One effect of staying home due to the coronavirus is seeing more of your neighbors on a day-to-day basis.
That isn’t just limited to human neighbors - as the weather has warmed people have been seeing and photographing the wildlife near their homes - whether it’s songbirds, deer or bears.
“When people are around their homes more instead of at work, they may see things that may be happening every day when you’re not there,” said Bill Williams, information and education supervisor for the Pennsylvania Game Commission.
There has been evidence that the disruption of normal human activity has led to wildlife sightings in places across the country where they normally wouldn’t be seen.

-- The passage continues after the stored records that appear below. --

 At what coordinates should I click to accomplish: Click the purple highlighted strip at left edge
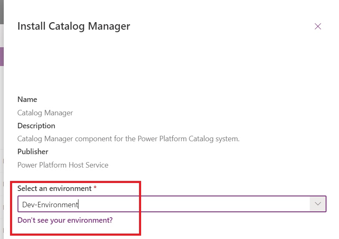(2, 56)
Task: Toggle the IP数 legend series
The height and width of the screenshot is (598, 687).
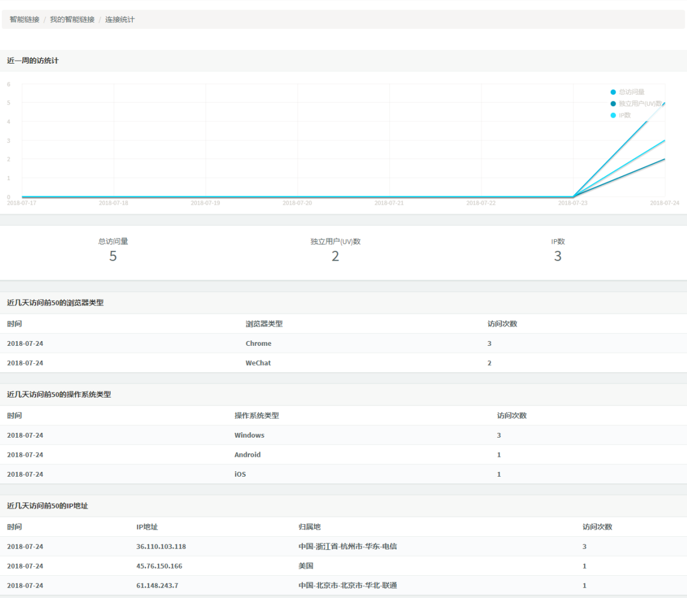Action: click(624, 115)
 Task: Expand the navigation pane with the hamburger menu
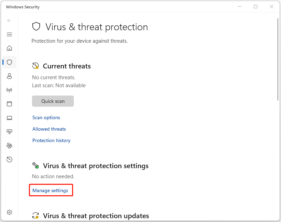[9, 34]
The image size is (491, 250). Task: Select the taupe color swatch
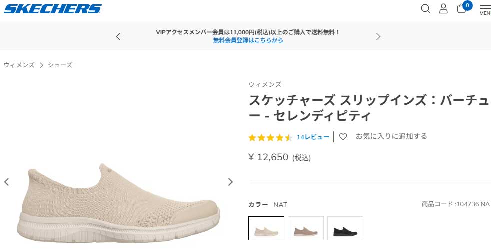point(306,228)
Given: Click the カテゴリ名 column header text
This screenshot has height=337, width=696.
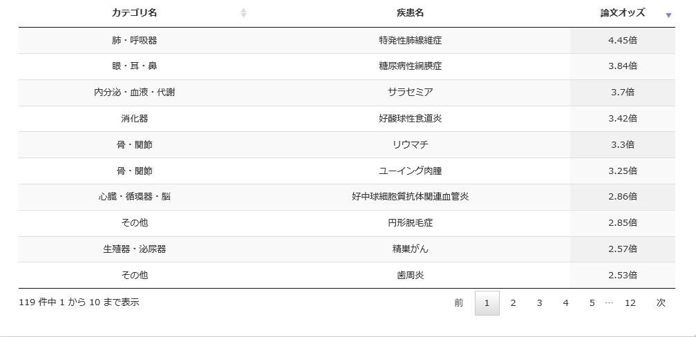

In national parks out west, currently closed due to COVID-19, rangers say they’re seeing more wildlife, including bears.
Williams isn’t so sure that is the case in Pennsylvania, because none of our parks are closed. However the timing of the shutdown happens to have coincided with the season when bears are emerging from their hibernation and regaining the weight they lost over the winter.
Pennsylvania’s black bears can weigh up to 800 pounds and are known for being larger than those found in other states, Williams said. Some of the biggest ones - at least those taken by hunters - have been found in the northeast region. Just this last hunting season, a Jim Thorpe resident shot a bear that was 696 pounds.
One reason is there is always a natural food source available. Pennsylvania black bears have a seasonal diet, according to Williams. From skunk cabbage in the spring, to berries in the summer and nuts and seeds in fall, the available food allows Pennsylvania’s black bears to be bigger than others across the country by average.
“They have a great variety of food items to choose from almost year-round. There’s really no dearth, no period of time when there’s not much to eat in Pennsylvania out there in the woods,” Williams said.
But as Pennsylvania residents have experienced, bears are also known to knock over a feeder or trash can in search of a meal.
Most bears only will only go through a residential area looking for easy food sources one time. But if a bear begins to return repeatedly, Williams encourages residents to look for obvious food sources - such as bird feeders or garbage.
“The idea, if possible, is to eliminate that food source until things settle down and that bear is gone,” Williams said.
If a bear becomes a repeated problem in an area, the game commission may decide to remove the bear using a trap. During the summer months, game wardens in the northeast region are setting traps and removing bears on a daily basis.
Typically nuisance bears are juveniles and weigh only 350-400 pounds.
Young bears are more likely to be a nuisance because they’re just learning about life away from their mother.
Bears reproduce every two years. When a bear nears 2 years old, they leave their mother so she can prepare to raise another cub.
When a bear emerges from hibernation, they have lost up to 30 percent of their body weight, so they’re looking for any food source they can find.
More on bears
Normally the game commission holds events where residents can learn more about the bears and other animals who call Pennsylvania’s woods home.
Sometimes, when a game warden is transferring a tranquilized bear inside a trap, they’ll stop by a local school to let them observe the process of weighing and tagging the bear.
But due to the coronavirus those programs are on hold.
In the meantime, the game commission offers online materials in its “wildlife on wifi” section at pgc.pa.gov.